Sure, your kid may be a whiz in math class, but standardized tests – especially when you get into upper-level maths and tests used for college admission – are all about learning strategies and developing skill and confidence and speed.
Should homeschooling parents even worry about the ACT and SAT tests?
Lots of homeschoolers, myself included, are wary about standardized testing. I mean, there are different learning styles that are valuable and important which they don’t even begin to measure. Then there is the fact that they’re timed, which is not a format in which your typical homeschooler operates. Yeah, just even the name “standardized” – shudder…who wants to be “standard?”
However, it is what it is, and as our kids reach high school, it’s time to get on the bandwagon and join the circus, at least if your kiddos are college-bound. ACT and SAT tests are used by
many most all colleges as at least part of their admissions criteria.
Curious about the difference between the two? While that’s an important question and related to this post, you will want to read this excellent article which outlines 10 differences between the SAT and ACT tests.
But while you’re here…let’s talk about some ways you can help your student prepare for either of them!
Various test prep methods available
- test prep books – Of course, the traditional way to study and prep for either the ACT or the SAT are using books prepared and published by various companies that specialize in this. From Kaplan’s to Peterson’s to The College Board, I’ve compiled a list of 5 of the best to look through. Included in this list is a guide to PSAT prep. This test, considered a precursor to the SAT, is offered each October and is used to determine National Merit Scholarship awards. The 50,000 top-scoring students are eligible to receive a $2,500 scholarship!
It’s worth prepping for!
- live classes – Live prep classes are another option, although they can be somewhat pricey! Live courses taught by Kaplan, for example, (a recognized leader in the field of test prep) can run as much as $800 per person!! A much more affordable option, geared to homeschoolers, is offered by College Prep Genius. I had the opportunity to hear Jean Burk (the founder and director) speak at a homeschool conference one year and was very impressed with her and with the program. You can find more info on hosting a class in your area on their website. Or click on the banner to learn about some of the prep products that you can use at home.
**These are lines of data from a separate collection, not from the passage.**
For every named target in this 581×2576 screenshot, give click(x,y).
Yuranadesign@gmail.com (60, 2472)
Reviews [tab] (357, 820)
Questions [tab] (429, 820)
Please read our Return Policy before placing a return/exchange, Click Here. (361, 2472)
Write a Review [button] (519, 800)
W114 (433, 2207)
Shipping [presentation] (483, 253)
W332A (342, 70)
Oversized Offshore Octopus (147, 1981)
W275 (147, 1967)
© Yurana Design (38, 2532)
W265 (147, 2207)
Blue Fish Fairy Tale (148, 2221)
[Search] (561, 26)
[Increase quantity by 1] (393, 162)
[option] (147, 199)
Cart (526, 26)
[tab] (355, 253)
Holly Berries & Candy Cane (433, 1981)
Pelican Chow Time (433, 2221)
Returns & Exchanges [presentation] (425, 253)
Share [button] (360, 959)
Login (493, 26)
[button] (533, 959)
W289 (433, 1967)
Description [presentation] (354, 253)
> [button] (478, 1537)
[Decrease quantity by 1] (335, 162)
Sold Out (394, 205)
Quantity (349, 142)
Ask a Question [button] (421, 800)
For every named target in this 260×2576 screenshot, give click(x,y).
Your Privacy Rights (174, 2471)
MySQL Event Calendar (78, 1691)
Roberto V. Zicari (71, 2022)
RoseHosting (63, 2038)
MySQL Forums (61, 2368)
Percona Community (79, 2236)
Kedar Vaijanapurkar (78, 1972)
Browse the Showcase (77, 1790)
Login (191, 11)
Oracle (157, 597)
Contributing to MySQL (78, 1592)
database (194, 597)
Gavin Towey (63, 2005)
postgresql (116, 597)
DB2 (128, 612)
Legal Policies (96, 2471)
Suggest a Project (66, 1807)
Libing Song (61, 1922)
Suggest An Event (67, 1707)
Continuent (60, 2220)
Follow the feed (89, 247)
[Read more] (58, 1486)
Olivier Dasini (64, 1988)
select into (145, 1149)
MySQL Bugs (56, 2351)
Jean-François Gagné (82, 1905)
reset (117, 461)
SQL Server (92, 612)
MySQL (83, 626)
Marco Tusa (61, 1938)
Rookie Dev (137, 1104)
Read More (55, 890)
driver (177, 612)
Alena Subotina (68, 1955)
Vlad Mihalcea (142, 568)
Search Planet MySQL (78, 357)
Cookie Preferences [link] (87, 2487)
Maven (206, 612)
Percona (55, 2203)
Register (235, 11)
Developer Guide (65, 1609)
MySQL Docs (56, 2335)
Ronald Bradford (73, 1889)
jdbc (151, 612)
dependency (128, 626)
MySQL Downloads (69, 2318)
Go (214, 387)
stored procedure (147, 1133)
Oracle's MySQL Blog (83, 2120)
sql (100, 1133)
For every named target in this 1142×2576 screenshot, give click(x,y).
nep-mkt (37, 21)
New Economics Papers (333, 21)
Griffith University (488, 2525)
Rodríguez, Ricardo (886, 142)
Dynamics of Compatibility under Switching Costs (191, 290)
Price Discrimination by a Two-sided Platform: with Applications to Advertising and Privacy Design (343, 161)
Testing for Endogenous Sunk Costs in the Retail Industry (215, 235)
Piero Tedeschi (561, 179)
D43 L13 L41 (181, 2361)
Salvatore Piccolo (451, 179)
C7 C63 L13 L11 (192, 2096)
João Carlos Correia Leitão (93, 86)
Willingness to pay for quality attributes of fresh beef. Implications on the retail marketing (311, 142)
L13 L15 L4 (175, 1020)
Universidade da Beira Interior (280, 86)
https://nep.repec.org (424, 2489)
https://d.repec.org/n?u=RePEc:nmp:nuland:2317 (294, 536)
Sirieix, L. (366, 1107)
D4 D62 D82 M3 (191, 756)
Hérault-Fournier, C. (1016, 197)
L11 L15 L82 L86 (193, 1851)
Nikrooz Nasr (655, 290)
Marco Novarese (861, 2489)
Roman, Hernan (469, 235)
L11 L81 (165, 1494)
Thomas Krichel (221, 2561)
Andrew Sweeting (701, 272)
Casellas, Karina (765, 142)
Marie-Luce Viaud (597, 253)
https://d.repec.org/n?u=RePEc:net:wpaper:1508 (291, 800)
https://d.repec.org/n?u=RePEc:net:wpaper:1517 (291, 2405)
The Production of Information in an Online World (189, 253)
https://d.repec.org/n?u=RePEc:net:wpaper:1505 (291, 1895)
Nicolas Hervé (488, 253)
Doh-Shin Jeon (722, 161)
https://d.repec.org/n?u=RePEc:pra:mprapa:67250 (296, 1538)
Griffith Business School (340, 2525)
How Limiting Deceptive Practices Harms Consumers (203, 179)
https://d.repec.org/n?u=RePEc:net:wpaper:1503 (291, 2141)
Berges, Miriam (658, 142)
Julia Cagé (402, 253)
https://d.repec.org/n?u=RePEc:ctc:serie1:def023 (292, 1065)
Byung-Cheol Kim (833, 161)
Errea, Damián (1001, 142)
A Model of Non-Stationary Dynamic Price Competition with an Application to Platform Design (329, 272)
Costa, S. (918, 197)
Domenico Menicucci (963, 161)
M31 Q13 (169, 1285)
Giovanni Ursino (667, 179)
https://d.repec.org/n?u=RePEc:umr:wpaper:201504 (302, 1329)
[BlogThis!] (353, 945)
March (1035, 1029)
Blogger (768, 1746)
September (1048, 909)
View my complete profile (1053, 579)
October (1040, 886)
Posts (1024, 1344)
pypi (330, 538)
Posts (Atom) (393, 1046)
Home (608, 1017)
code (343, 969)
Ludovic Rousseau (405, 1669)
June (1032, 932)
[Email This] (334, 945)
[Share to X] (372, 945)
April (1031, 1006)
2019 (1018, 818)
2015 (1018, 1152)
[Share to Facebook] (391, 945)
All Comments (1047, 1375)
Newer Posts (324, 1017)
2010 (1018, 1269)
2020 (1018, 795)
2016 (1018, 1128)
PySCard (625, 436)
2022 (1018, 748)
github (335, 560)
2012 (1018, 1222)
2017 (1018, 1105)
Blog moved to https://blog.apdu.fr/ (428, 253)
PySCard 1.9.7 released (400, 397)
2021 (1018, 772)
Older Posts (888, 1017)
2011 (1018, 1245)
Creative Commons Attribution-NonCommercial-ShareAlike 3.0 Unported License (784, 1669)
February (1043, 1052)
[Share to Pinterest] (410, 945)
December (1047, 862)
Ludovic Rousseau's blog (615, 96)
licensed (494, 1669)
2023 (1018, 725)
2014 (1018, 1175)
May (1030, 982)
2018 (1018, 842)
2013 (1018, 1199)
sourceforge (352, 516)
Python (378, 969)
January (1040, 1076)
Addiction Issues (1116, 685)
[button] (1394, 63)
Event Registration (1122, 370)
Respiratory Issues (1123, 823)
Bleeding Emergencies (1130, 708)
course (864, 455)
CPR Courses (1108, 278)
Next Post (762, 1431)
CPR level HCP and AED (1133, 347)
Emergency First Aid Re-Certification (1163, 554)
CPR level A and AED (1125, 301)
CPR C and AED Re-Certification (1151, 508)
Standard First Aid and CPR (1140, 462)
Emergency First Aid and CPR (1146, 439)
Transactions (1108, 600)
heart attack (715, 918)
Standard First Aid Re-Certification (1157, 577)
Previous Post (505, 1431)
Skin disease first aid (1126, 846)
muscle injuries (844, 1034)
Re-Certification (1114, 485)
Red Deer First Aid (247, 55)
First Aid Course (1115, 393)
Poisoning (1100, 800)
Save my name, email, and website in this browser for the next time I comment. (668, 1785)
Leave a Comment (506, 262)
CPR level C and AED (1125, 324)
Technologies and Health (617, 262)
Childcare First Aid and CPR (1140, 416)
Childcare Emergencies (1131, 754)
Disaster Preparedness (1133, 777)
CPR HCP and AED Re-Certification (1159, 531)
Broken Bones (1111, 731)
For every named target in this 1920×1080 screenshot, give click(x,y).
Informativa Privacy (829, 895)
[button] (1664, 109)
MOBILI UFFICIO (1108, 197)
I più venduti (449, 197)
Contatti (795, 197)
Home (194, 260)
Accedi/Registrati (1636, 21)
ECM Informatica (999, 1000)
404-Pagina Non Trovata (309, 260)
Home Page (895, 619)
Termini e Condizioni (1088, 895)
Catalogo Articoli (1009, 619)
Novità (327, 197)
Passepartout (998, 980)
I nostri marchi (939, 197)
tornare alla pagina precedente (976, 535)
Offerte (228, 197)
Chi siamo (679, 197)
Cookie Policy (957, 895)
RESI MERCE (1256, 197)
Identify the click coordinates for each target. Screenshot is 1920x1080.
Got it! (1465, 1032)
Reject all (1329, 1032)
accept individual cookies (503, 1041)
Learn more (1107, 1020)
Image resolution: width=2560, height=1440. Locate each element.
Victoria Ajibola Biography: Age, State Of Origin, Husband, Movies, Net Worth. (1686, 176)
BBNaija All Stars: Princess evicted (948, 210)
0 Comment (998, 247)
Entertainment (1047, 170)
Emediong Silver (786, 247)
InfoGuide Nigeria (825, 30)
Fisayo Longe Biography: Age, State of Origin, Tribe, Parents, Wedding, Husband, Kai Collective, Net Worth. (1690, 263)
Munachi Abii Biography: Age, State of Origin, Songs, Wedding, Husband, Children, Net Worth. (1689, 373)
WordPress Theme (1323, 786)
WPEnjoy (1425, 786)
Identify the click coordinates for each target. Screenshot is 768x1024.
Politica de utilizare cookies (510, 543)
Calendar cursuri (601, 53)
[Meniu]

- online – Well, folks, even if we have to drag you kicking and screaming into the 21st century…here we are! While books may have served you well “back in the day” (and I will admit there is always a place for a good book!), more and more excellent, quality resources are to be found online. Additionally, online classes can be attended from anywhere, so your family can stay mobile while your kids keep up-to-date with their learning! This also applies to preparation for those SAT/ACT tests. And there are other benefits to online resources…
The benefits of online classes to develop study skills
As 21st century students, our kids will need to develop discerning research skills. This ability to discern is well-applied to test prep, as a large component of college prep tests involves strategy recognition, and your child will need to know and understand how to apply them to the questions.
Online classes encourage self-directed learning. This is so important as your child enters college – online test preps can help them fine-tune self-pacing and planning out their study patterns and habits and needs.
Online classes help them tackle upper-level subjects and topics that “us moms” are often intimidated by. And let me ask you: “How prepared do YOU feel to get your kids ready for the SATs?” Yeah, that’s what I thought…me, neither (and we’re getting ready to launch kiddo #5 into high school!).
Online classes provide personal interaction without breaking the bank! While they are admittedly more pricey than “just” a book, the interaction you receive will help your child (and you!) understand what areas they need to work on, and give them the tools to do so.
That’s why I was so intrigued by the options Mr. D offers!
If you’re not familiar with him, Mr. D holds a Masters degree in education, and as a former Florida math teacher, he’s taught for over 25 years! This man knows his stuff.
We decided to enroll in boot camp because it was clear we needed help. It was also clear that with a limited class size (he only accepts 25 students per class) he is able to give personalized attention in a unique way. After reading a few other reviews and talking to other homeschooling families, it was a no-brainer that this was the logical and responsible choice to help my son let his best shine through!
SO here’s “the skinny”
One tuition payment includes 6 live lessons (and while you DO want to attend live, don’t worry if you miss one because they’re recorded) and access to all the resources in his test portal. This includes games, videos, practice tests…even writing rubrics and “mind benders” (thinking skills games). He also includes a “Resources” area which contains links to even MORE test practice and preps…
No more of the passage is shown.